▶ Tugas Latihan
Lanjutkan tulisan tentang ilmu yang mengajak kepada keimanan, mulai dari sesudah kalimat terakhirnya.

▶ Teks Bacaan
Ilmu di dalam al-Qur’ān terakhir ini terbebas dari terali besi yang disepuh dengan kebodohan dan ketertipuan seputar dirinya selama dua abad yang lalu. Ia terbebas dari terali itu dan berhubungan dengan cahaya melalui percobaan dan pengalamannya setelah manusia sadar dari mabuk ketertipuan dan terlepas dari tawanan gereja yang lalim di Eropa. (31) Ilmu memperkenalkan batas-batasnya. Juga telah berpengalaman bahwa perangkat-perangkatnya yang terbatas membawanya kepada sesuatu yang tidak terbatas di alam ini dan di dalam hakikatnya yang tersembunyi. Dan, kembalilah “Ilmu Mengengajak kepada Keimanan” (42) dengan sikap tawadhu yang sejak awal memberi kelapangan, yah nikmat kelapangan! Maka, tidaklah manusia memenjarakan jiwanya di belakang terali kebendaan yang penuh kekeliruan ini melainkan dia pasti mengalami kesempitan.
Kita melihat ilmuwan semacam Alexis Karel, seorang dokter spesialis di dalam penelitiannya mengenai masalah sel dan pemindahan darah, sibuk dengan teori dan praktik kedokteran, serta mengajar di sekolah-sekolah kedokteran. Ia adalah pe- raih hadiah Nobel pada tahun 1912, dan direktur Lembaga Kajian Kemanusiaan di Prancis di tengah-tengah berkecamuknya perang dunia kedua. Dia berpendapat “bahwa alam yang luas membentang ini penuh dengan pikiran-pikiran aktif yang bukan pikiran kita, dan akal manusia berjalan di antara jalan-jalan padang pasir yang ada di sekitarnya apabila semua yang dibuat pegangan menunjukkannya. Sedangkan, shalat termasuk sarana perhubungan dengan akal yang ada di sekeliling kita, dan dengan akal abadi yang berkuasa mengatur alam semesta, mengenai sesuatu yang tampak oleh kita dan sesuatu yang tersembunyi dari kita dalam lipatan kegaiban.” (53)
Ia berkata, “Merasakan kesucian akal yang lain, yang merupakan aktivitas ruhani yang kuat, memiliki nuansa khusus dalam kehidupan. Karena, dialah yang menjadikan kita selalu berhubungan dengan cakrawala kegaiban yang besar dari alam ruh.” (64)

▶ Daftar Data
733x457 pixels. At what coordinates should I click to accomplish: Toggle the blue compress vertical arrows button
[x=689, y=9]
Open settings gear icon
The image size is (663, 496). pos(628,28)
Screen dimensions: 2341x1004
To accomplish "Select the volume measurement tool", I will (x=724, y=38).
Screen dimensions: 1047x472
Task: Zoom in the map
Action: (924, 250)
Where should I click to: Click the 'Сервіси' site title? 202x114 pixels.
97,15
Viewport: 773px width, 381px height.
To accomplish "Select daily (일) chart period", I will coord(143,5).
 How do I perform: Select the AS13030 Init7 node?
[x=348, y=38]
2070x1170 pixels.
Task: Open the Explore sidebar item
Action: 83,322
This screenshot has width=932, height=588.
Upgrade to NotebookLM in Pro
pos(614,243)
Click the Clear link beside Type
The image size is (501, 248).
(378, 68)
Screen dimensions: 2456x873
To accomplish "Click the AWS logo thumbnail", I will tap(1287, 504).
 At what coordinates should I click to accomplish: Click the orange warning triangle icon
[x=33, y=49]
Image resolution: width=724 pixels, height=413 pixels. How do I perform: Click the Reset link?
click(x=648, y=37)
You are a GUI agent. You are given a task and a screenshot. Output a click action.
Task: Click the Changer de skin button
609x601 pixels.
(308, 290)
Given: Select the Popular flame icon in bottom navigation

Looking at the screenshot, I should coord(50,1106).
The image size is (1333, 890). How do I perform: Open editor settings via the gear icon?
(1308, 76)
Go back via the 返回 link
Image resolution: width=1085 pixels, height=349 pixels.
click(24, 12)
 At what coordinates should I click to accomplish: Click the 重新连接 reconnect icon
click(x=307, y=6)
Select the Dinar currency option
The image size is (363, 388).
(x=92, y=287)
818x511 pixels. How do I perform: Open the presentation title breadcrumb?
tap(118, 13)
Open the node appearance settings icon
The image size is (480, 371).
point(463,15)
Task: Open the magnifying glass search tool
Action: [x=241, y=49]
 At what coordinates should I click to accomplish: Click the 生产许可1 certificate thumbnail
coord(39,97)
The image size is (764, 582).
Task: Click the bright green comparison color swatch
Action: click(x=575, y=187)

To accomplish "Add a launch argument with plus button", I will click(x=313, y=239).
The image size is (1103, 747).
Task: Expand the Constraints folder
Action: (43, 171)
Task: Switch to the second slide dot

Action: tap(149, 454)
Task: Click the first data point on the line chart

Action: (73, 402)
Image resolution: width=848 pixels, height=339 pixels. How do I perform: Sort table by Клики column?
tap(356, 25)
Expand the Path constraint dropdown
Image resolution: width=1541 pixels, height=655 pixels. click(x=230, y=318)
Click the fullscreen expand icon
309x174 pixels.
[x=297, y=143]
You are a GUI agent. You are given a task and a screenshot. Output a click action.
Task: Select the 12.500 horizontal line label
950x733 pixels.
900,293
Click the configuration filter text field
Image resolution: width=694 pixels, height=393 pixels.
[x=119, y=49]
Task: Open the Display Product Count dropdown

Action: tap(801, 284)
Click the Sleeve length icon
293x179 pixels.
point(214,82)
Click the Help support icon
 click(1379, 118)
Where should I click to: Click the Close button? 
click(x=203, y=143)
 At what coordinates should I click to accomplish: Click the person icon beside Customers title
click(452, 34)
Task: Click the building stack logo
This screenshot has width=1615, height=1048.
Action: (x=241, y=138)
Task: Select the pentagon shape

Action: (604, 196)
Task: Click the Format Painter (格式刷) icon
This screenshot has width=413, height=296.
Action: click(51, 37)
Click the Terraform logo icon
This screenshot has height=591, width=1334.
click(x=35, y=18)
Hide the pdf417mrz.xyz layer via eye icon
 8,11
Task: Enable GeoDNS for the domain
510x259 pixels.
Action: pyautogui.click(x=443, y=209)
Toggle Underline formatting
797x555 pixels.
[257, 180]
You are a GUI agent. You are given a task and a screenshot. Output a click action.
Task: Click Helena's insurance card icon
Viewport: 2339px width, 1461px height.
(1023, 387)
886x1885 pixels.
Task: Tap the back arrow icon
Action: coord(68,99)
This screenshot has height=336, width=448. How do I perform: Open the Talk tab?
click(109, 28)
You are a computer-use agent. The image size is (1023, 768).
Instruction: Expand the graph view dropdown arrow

▶ Hasil Jawaban
Kita lihat dokter lain seperti Des Neway yang sibuk membahas anatomi dan ilmu alam, dan bekerjasama dengan Prof. Cory dan kawan-kawannya. Ia diminta oleh Lembaga Pendidikan Rockfeller untuk melanjutkan penelitian bersama anggota- anggotanya dalam bidang-bidang spesialis dan pengobatan luka-luka. Dia berkata,
“Banyak cendekiawan dan orang-orang yang memiliki niat baik yang memikirkan bahwa mereka tidak dapat beriman kepada Allah karena mereka tidak dapat mengetahuinya, padahal orang terpercaya yang hatinya memendam keinginan ilmiah tidak harus menggambarkan wujud Allah melainkan seperti keharusan seorang ahli ilmu pengetahuan alam menggambarkan listrik. Karena, penggambaran mereka terhadap kedua hal ini adalah sesuatu yang tidak akan terpenuhi dan tidak mungkin tepat. Dan, listrik itu sendiri tidak dapat dibayangkan dalam wujud kebendaan, namun ia sangat dipercaya adanya karena bekas-bekasnya di dalam memotong kayu.” (‘Aqā’id-ul-Mufakkirīn fi-l-Qarn-il-‘Isyrīn)
Kita lihat seorang ahli ilmu alam seperti Sir Artur Thomson, pengarang dari Skotlandia yang terkenal, berkata, “Kita berada pada zaman di mana bumi yang keras terasa tipis, dan ether kehilangan wujud materialnya. Maka, ia merupakan masa tersingkat kelayakannya untuk berlebih-lebihan di dalam melakukan pentakwilan yang bersifat material.”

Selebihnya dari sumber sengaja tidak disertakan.